# Future of diesel with GM



## Tomko (Jun 1, 2013)

Suggested reading:

Chevy Cruze Diesel | GM's 52 MPG Car Globally Engineered, Exec Says | Industry content from WardsAuto


----------



## ChevyGuy (Dec 13, 2014)

Lots of good info there - including an answer on how many Cruze diesels: 

"The automaker sold 12,554 Cruze diesels for 1.2% of the nameplate’s engine mix during its availability between May 2013 and January 2016."


----------



## Snipesy (Dec 7, 2015)

If you buy this car there's a good chance it will be the last internal combustion engine you will ever own. It's just how the future is going to play out. There will be no room for diesels.


----------



## ChevyGuy (Dec 13, 2014)

Snipesy said:


> If you buy this car there's a good chance it will be the last internal combustion engine you will ever own. It's just how the future is going to play out. There will be no room for diesels.


Depends on your crystal ball. Yes, solar power looks promising, but there's been very little progress on storage. I wouldn't count against biofuel being the winner - especially for transportation. Yeah, corn isn't working out that well, but not all biofuel is corn. They're still trying to figure out what the best strain of algae would be. Meanwhile, batteries are a well over 100 year old technology. They've already done demonstration passenger airplane flights on "pond scum".

The winner is going to be the cheapest source of energy, not the technology with the head start. From what I'm seeing solar is too expensive (without tax incentives) and storage will make it even more so. Meanwhile, biofuel could allow us to use existing machinery and distribution infrastructure.


----------



## IndyDiesel (May 24, 2015)

Snipesy said:


> If you buy this car there's a good chance it will be the last internal combustion engine you will ever own. It's just how the future is going to play out. There will be no room for diesels.


How do you make this claim or thought? I don't see the tech in place yet to replace the internal combustion engine. Tesla makes cars but can't make enough and there is nothing in place for me to drive that car very far efficiently. I love new things. I can PROMISE you the next generation ctd if I buy one won't be the last internal combustion engine I buy. 

Plus we have a President that will roll back some the BS that has been coming out of the EPA the last several years.


----------



## Snipesy (Dec 7, 2015)

2017 is the year solar will be taken alot more serously. Even with Trump freeing restrictions on coal, solar will be cheaper. I doubt we will see actual power companies using solar for a long time, but I am guessing a lot of newer houses will start using it.

But really it's silly. Coal is ridiculously efficient compared to ICEs. Running cars off of coal is much better economically and enviorementally. Yes batteries are pretty bad still, but they are improving. Sometime mid next year they should have double the capacity. We're talking easy 500 miles one charge.

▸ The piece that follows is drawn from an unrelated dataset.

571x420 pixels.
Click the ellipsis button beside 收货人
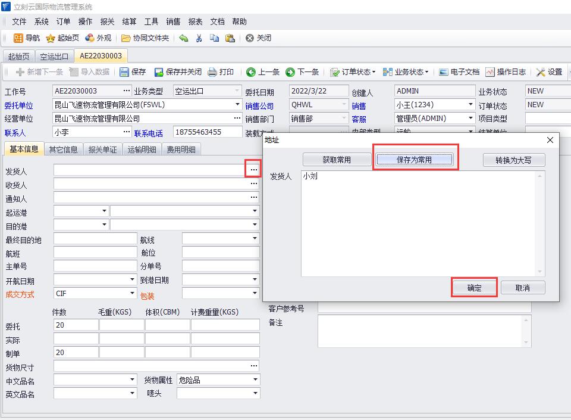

Obviously there's the whole long distance trip issue... So I doubt ICEs will be gone for a long time. But soon half of aLL vehicles will be electrics, and then 70%, then 90%, and then you only see them at car shows and tell your grand children about the good old days.


----------



## diesel (Jun 8, 2013)

Interesting article, thanks for posting. Hopefully Chevy lets people know it exists.


----------



## MP81 (Jul 20, 2015)

diesel said:


> Interesting article, thanks for posting. Hopefully Chevy lets people know it exists.


That would be optimal. I do remember with the first gen having full-spread ads in Motor Trend, but at that point, you're only advertising to the people who generally know it exists already.


----------



## dougc905 (May 24, 2015)

We had tv spots for the first gen diesels here in Canada. An all- white set with a lab coated guy wiping the tailpipe with a white glove is all I remember.



MP81 said:


> That would be optimal. I do remember with the first gen having full-spread ads in Motor Trend, but at that point, you're only advertising to the people who generally know it exists already.


----------